Qui si presenta il secondo respiro del componimento.
Abbiamo una sequela di lampi di vita, evocanti il prefato “bios” ed il laccio a mezzo del quale ci tiene legati al suo manifestarsi: “…padre contadino…”, “…sudore vivo…”, “…doglie della terra partoriente…”, “…affinché tutto risorgesse…” e, ultimo, “…esplodevano…”.
Ad onor del vero ce ne sono anche altre. Volutamente mi soffermo su di essi lampi.
Cosa hanno in comune questi lampi di vita?
Sono “anelli” di una unica catena, una catena di vita.
Hanno in comune il trascorrere del tempo, la cui cifra di riconoscimento è l’ineluttabilità (quel kronos, a cui era sottoposto lo stesso Giove, come ci hanno insegnato i classici), nonché il rispetto delle leggi, che regolano il suo meccanismo.
L’uomo con la sua attività opera e si adopera, in ossequio alle leggi del tempo ed agendo (tanto per restare nella evocata metafora contadina) in un solco gia pretracciato dall’uomo che lo ha preceduto.
Così come faranno gli uomini che verranno dopo.

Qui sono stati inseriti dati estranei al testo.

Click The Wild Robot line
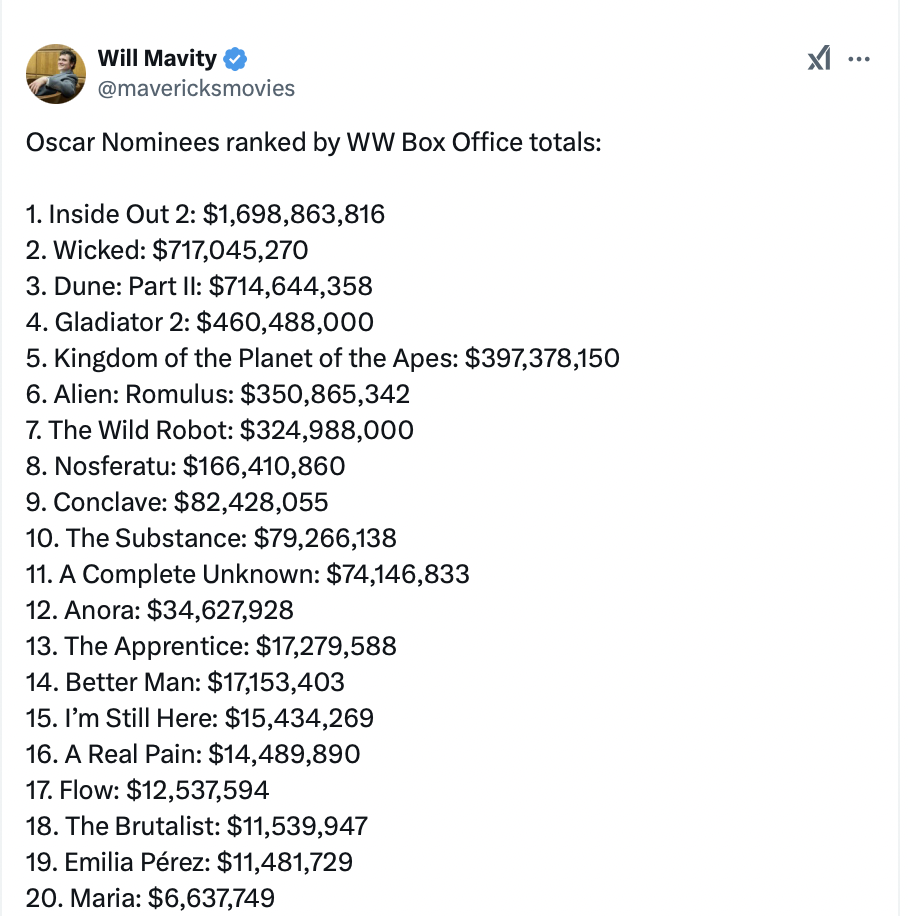This screenshot has height=916, width=908. coord(219,430)
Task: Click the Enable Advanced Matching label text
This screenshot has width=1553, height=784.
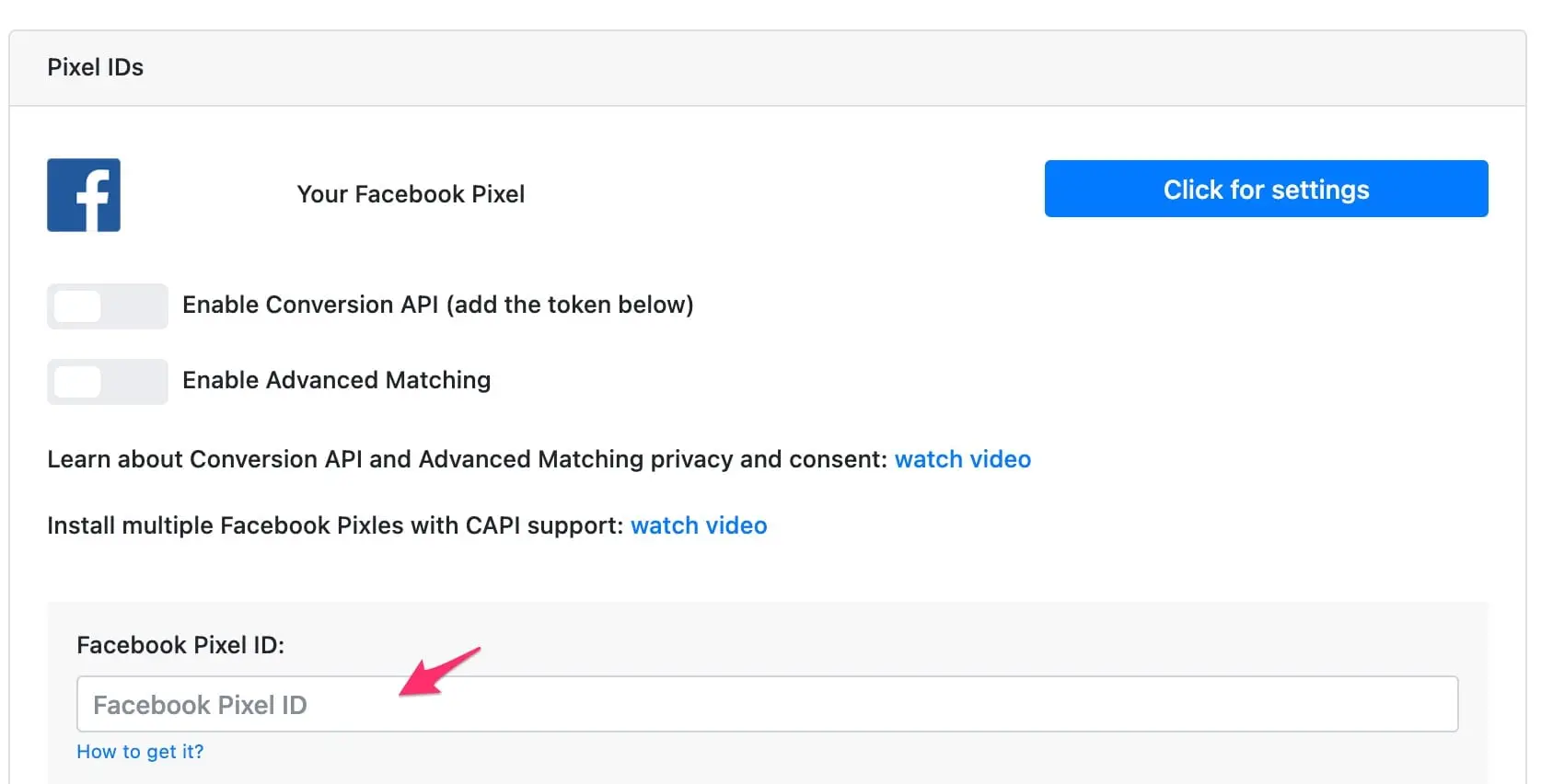Action: tap(336, 380)
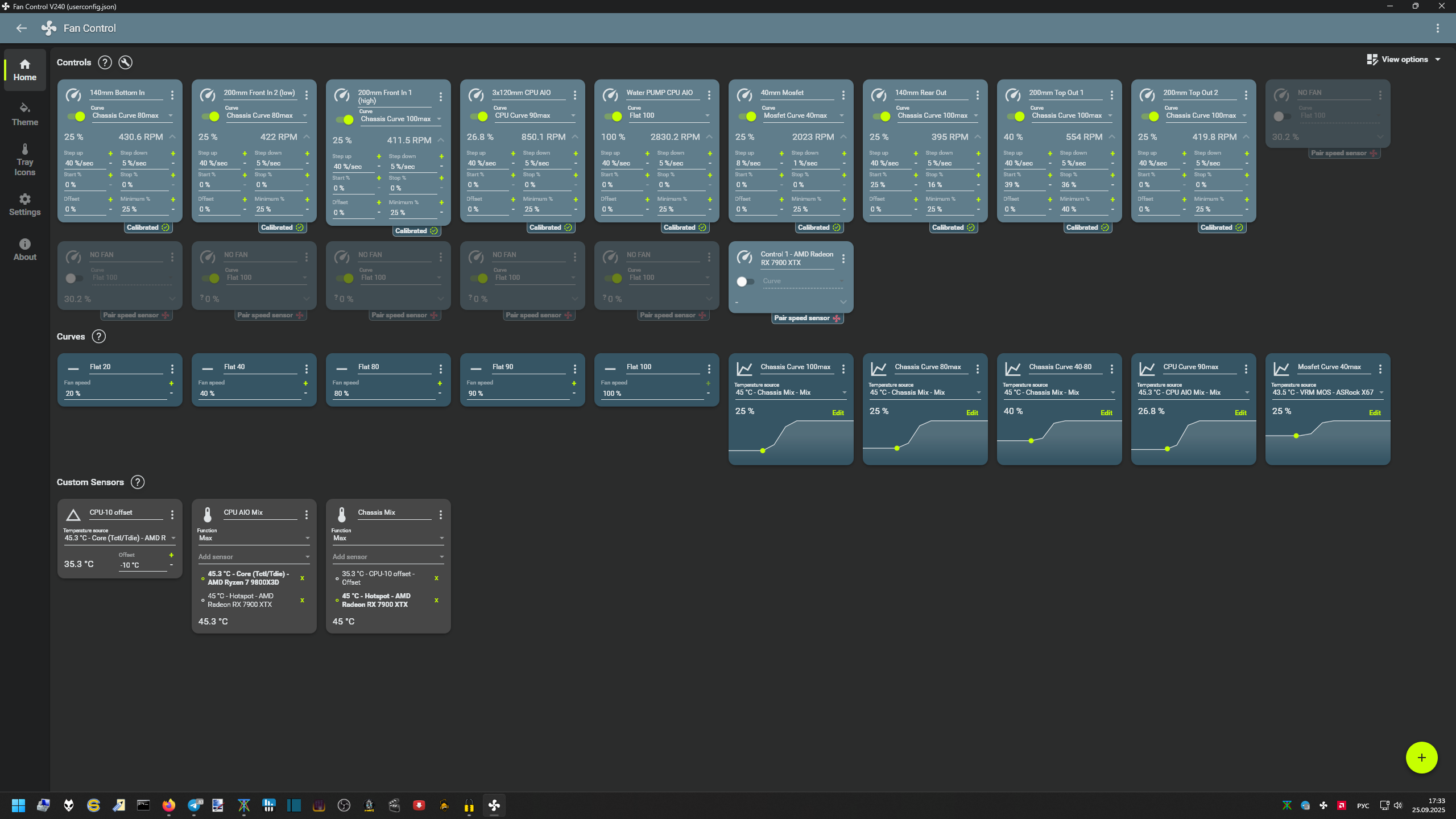Expand curve dropdown for 3x120mm CPU AIO
The height and width of the screenshot is (819, 1456).
coord(573,116)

Richiamo l’attenzione su un aspetto basilare: non c’è fatalismo, non c’è cieca sottomissione, nonché ottusa obbedienza a ciò che deve accadere.
No assolutamente.
Infatti. tornando al testo, abbiamo: il “padre contadino” che insegna con il suo operare ed il figlio capisce dai suoi gesti “…che c’è un male che fa bene“, che “pota” le viti (gesto di una ferocia sconvolgente nella medesima misura in cui è necessaria), il quale “con amore coccola” la terra.
L’uomo è si, inserito in un sistema che, cronologicamente, lo ha preceduto e lo seguirà, però la presa di coscienza, di quanto e come conti il suo ruolo all’interno del sistema, lo porta alla scelta di obbedire a quelle leggi di sistema, le quali lo condurranno lontano dalle aberrazioni, di cui al primiero respiro del testo.